start Records

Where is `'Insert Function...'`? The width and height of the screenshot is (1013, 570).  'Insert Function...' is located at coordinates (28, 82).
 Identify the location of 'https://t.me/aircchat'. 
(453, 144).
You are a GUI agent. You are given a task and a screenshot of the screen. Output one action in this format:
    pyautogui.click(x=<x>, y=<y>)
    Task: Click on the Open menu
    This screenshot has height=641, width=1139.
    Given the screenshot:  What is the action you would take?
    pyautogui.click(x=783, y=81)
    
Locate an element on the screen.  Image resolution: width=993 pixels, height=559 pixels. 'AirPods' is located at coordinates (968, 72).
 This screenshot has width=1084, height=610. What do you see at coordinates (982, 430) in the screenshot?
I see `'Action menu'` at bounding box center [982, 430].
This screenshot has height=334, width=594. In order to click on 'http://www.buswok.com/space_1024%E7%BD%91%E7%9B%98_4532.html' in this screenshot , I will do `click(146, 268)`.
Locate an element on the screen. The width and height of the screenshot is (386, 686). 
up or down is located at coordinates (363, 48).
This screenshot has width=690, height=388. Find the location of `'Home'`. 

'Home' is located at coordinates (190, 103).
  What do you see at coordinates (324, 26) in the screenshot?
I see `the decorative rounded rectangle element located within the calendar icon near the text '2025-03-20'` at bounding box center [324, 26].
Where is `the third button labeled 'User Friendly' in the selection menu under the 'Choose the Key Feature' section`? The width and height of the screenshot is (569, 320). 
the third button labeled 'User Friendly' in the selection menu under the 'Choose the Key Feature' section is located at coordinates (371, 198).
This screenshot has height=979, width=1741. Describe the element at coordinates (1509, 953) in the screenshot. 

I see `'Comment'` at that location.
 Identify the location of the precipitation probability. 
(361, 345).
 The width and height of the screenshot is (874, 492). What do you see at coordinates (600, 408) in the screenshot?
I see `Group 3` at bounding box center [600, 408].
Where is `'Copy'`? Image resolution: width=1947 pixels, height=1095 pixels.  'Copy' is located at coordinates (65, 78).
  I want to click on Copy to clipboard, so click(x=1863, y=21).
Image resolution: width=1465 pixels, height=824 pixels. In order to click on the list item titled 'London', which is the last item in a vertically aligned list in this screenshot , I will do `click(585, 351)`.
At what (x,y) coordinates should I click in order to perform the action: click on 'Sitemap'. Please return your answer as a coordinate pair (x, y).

end Records

**Your task**
Rewrite every line from the one holding "Image resolution: width=1465" through the end of the records, inclusive, keeping the requests, and add 82 to each coordinate value in the answers.

**Answer to the exercise**
Image resolution: width=1465 pixels, height=824 pixels. In order to click on the list item titled 'London', which is the last item in a vertically aligned list in this screenshot , I will do `click(667, 433)`.
At what (x,y) coordinates should I click in order to perform the action: click on 'Sitemap'. Please return your answer as a coordinate pair (x, y).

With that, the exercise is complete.